> **PROBLEM**: Search the data for the word "agent" and copy each line that has it.

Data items
★ ★ ★ ★

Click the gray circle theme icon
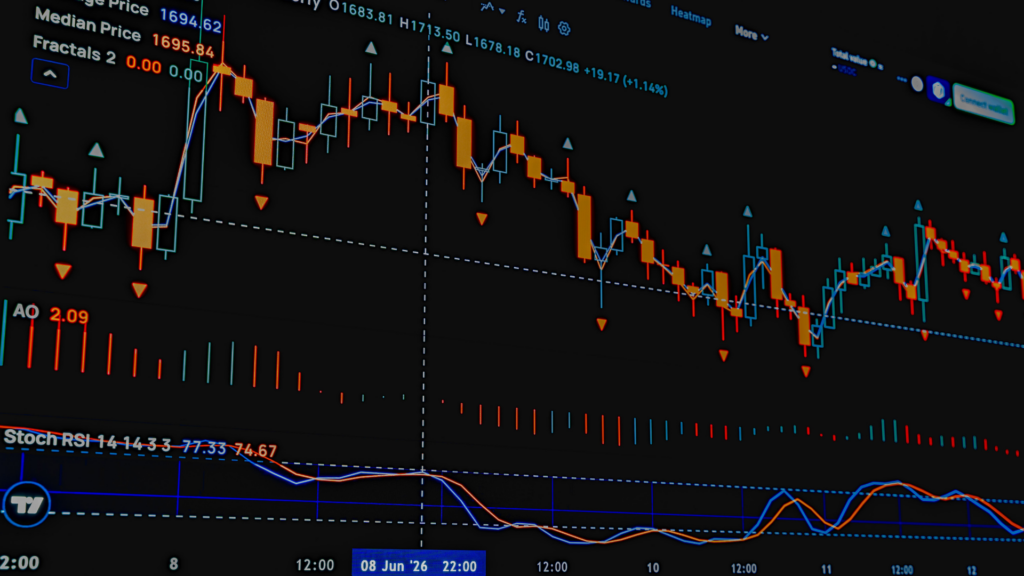 click(x=917, y=84)
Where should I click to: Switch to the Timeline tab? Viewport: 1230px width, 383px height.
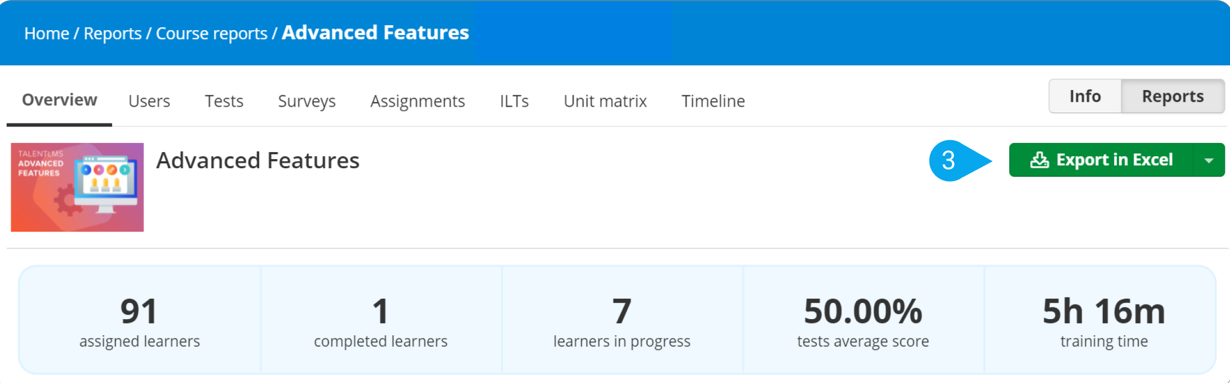[713, 101]
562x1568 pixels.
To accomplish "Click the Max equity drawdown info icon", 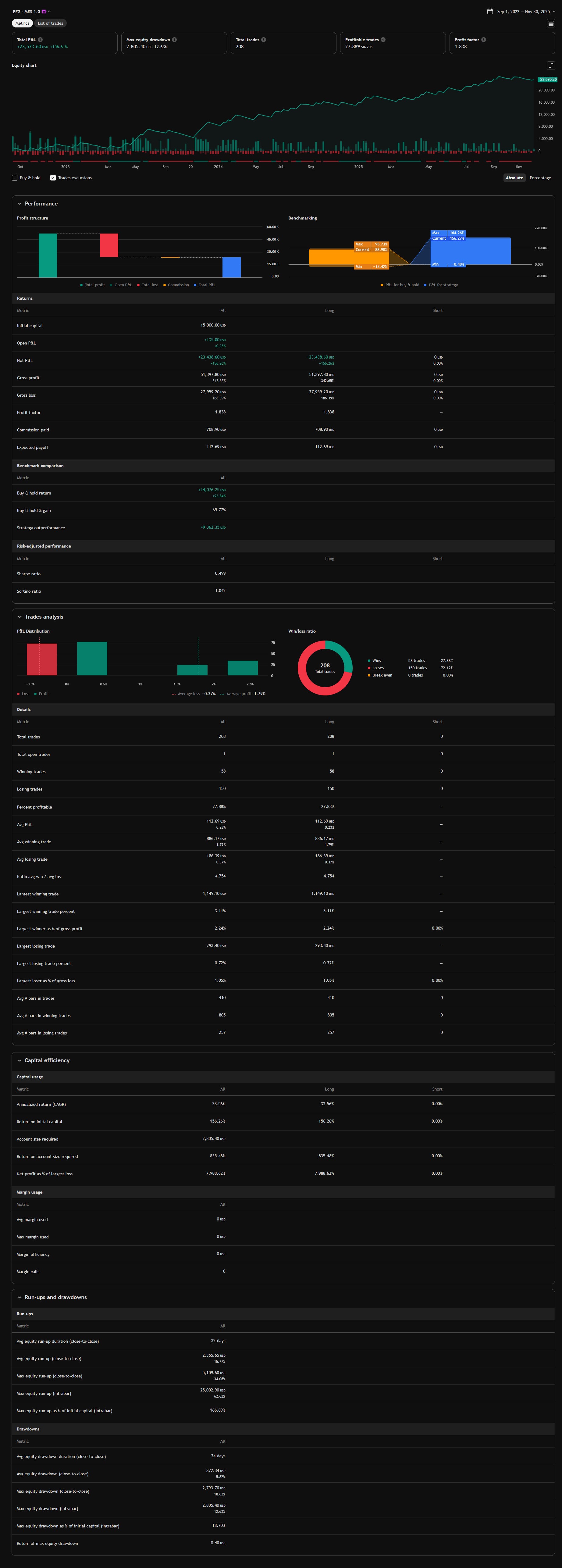I will [x=175, y=40].
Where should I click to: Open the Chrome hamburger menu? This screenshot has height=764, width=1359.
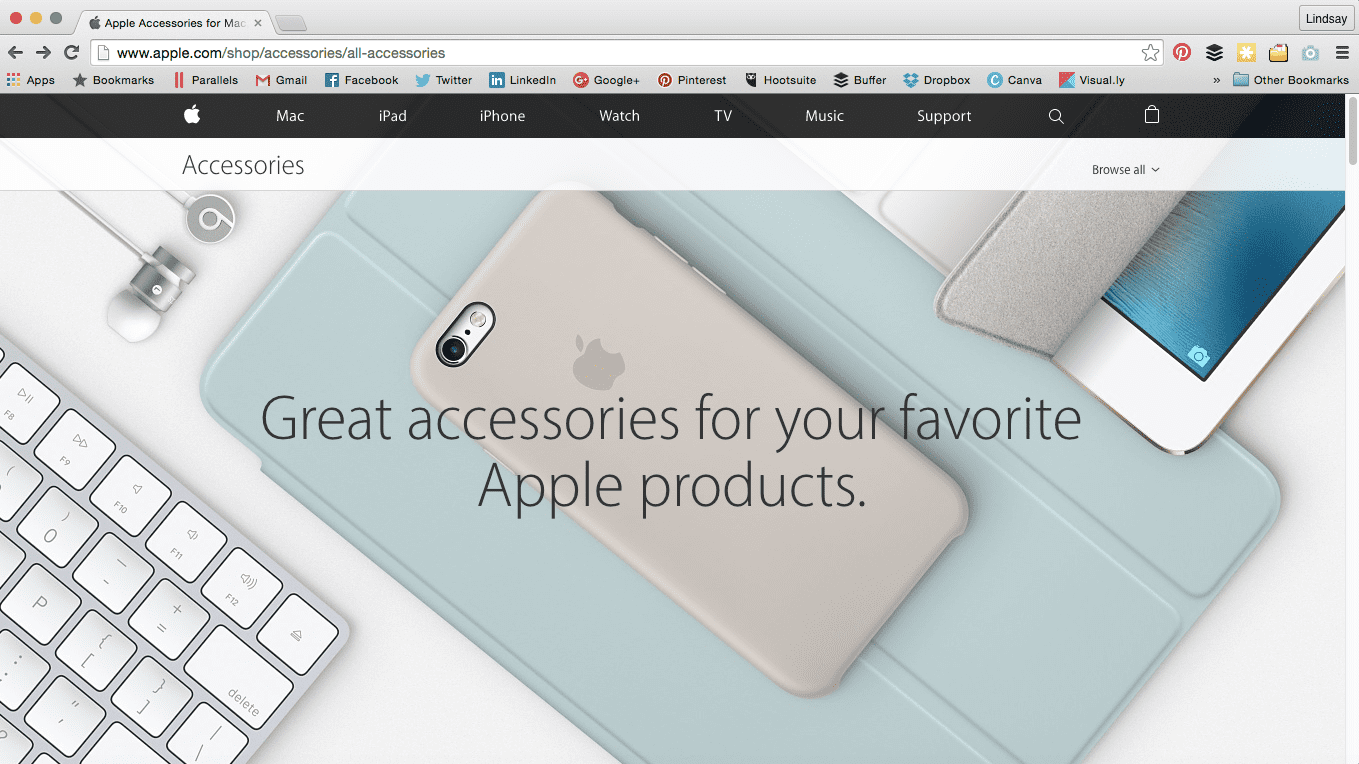[1340, 53]
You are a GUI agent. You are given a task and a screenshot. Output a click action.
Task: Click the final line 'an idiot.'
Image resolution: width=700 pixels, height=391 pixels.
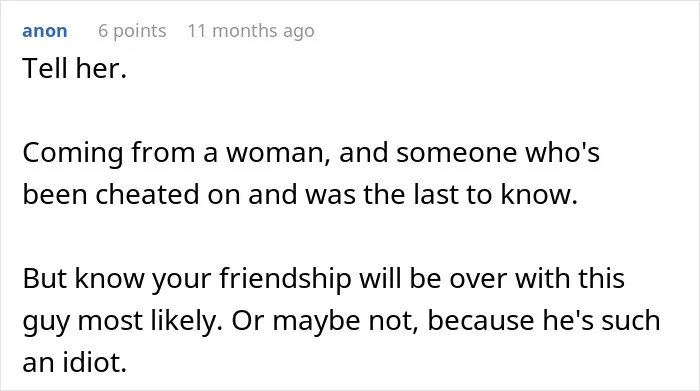[75, 362]
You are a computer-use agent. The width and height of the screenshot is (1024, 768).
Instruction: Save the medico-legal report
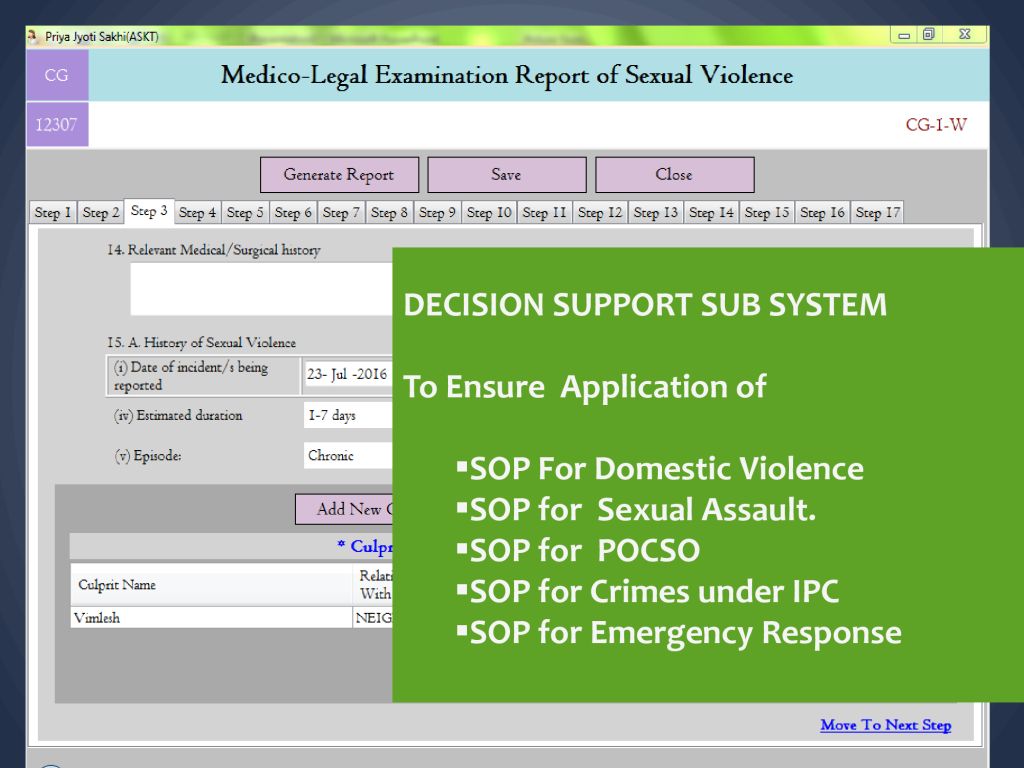point(506,175)
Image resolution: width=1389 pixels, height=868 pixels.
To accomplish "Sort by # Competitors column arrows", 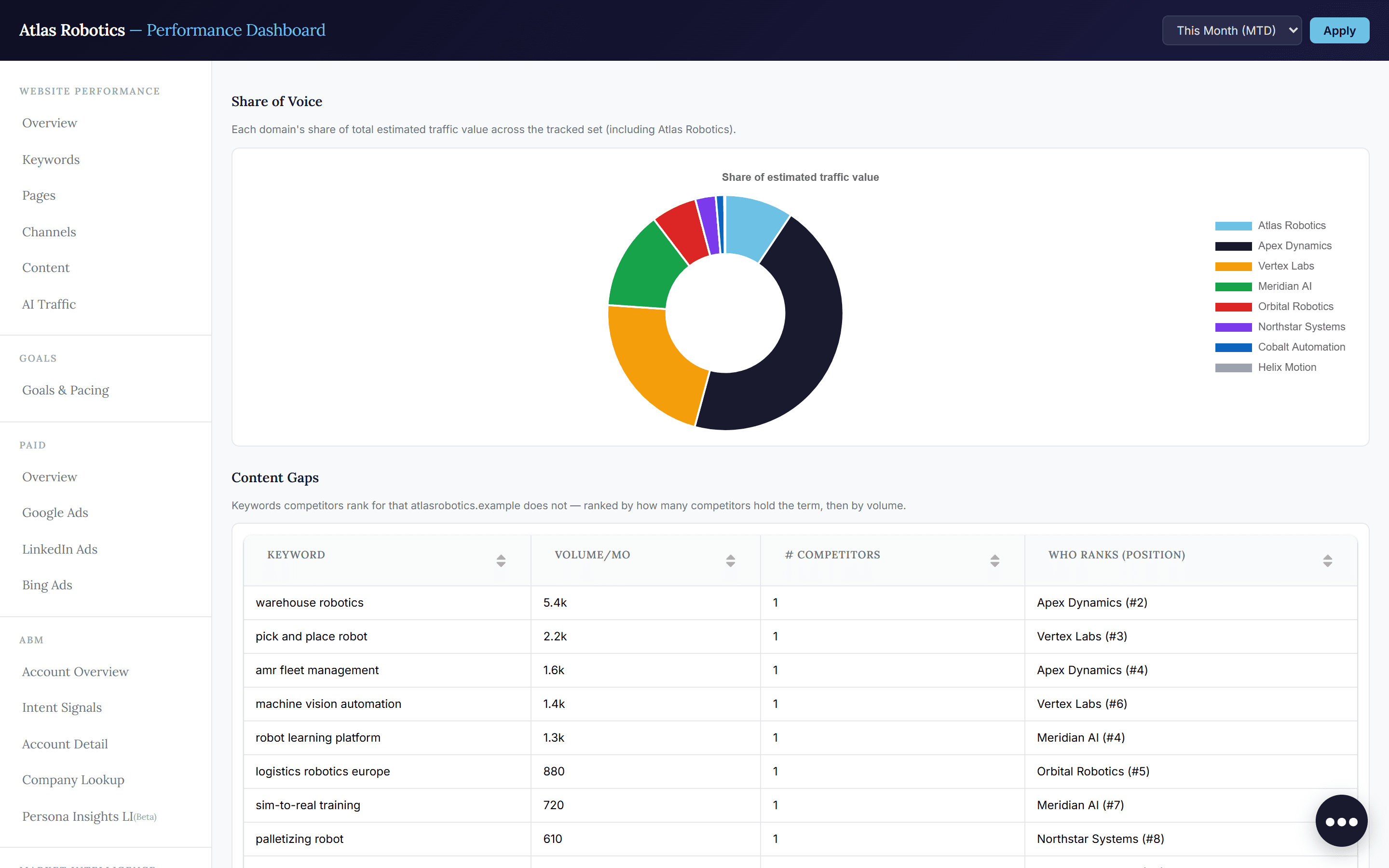I will coord(994,561).
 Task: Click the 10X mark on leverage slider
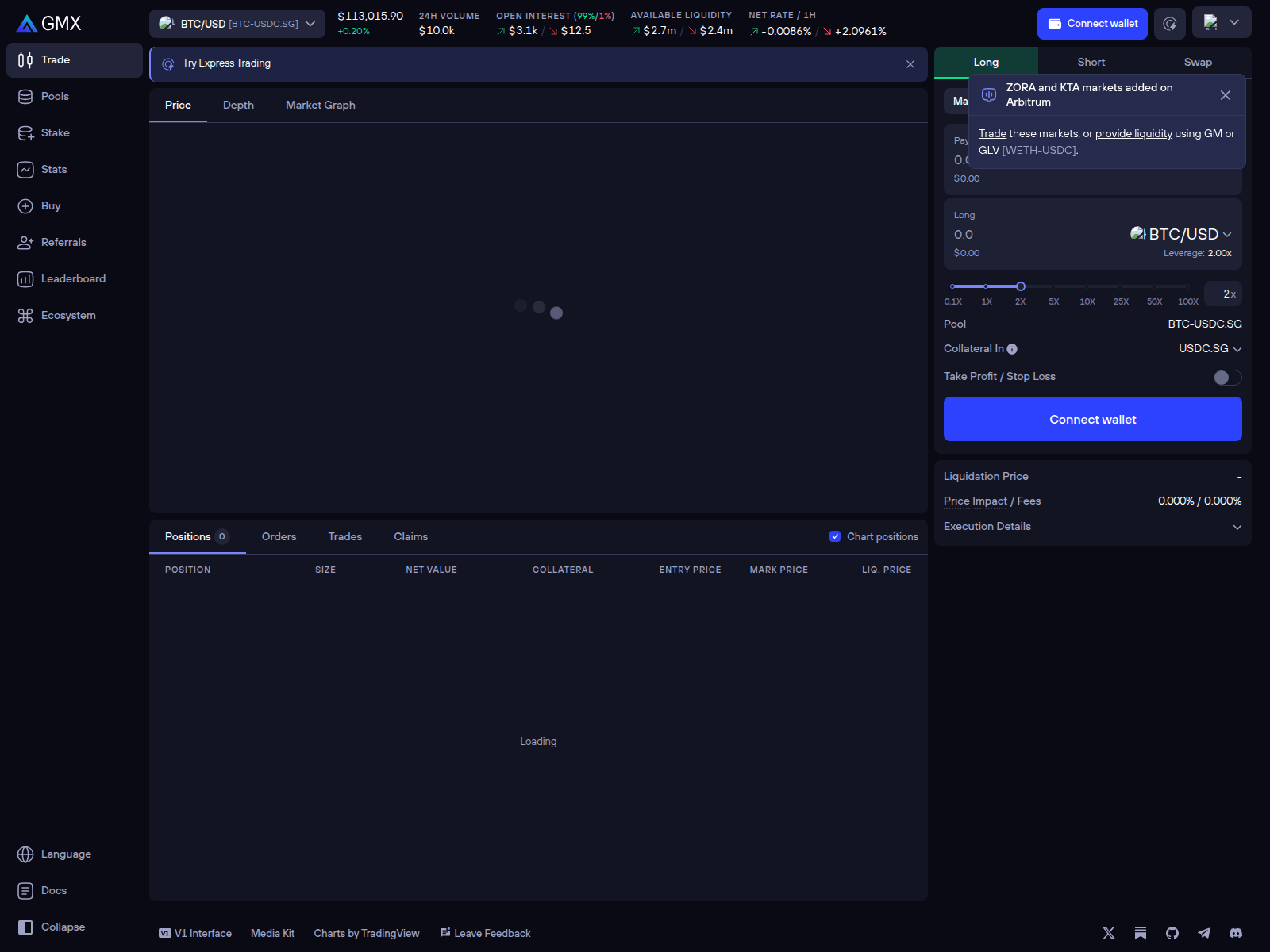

★ ★ ★ ★

> **REPLY TO THE EXERCISE**:
You are a GUI agent. You are given a task and a screenshot. Output a click action.
You are a computer-use agent. The width and height of the screenshot is (1024, 768).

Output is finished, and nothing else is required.